“The birds discover the simorgh
The thirty birds read through the fateful page
And there discovered, stage by detailed stage,
Their lives, their actions, set out one by one—
All that their souls had ever been or done”
The Language of the Birds, the epic 12th-century Persian poem by Farid al-Din ‘Attar, is a parable about a mystical quest for God, for a spiritual home, or for our own highest good—a quest which is undertaken by a group of 100 birds seeking a worldly ruler, the mythical Simurgh. By the end of the poem, 30 birds remain, only to realize that they themselves are the Simurgh, which in Persian means “thirty birds” (si murgh).
This otherworldly mission will be brought to life by the Los Angeles–based Iranian artist Yassi Mazandi, whose kinetic sculptural work taking its name from the epic poem will debut on LACMA’s Resnick Lawn on August 14. Taking the form of a flock of abstract figures cast in bronze and suspended in the air, Mazandi’s sculpture will not only evoke the birds on their search for meaning at the heart of ‘Attar’s poem, but, with their stark, featherless forms, suggest the very real avian species imperiled by climate change.
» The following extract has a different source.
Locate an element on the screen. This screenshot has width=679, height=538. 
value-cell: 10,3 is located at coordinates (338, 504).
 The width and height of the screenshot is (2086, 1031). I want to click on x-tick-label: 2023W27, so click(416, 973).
The sculpture also reminds us that the dangerous flight of the fictional birds is not only paralleled by real-world animals, but by humans too: environmental issues like global warming are a major driving force for human migration, often leading to dangerous journeys made by immigrants who are frequently recieved with hostility at their destinations.
Visitors can view Yassi Mazandi’s Language of the Birds outdoors on the north side of the Resnick Pavilion near Michael Heizer's Levitated Mass beginning August 14, and can also hear Mazandi in conversation with artist Mohammad Barrangi on September 18.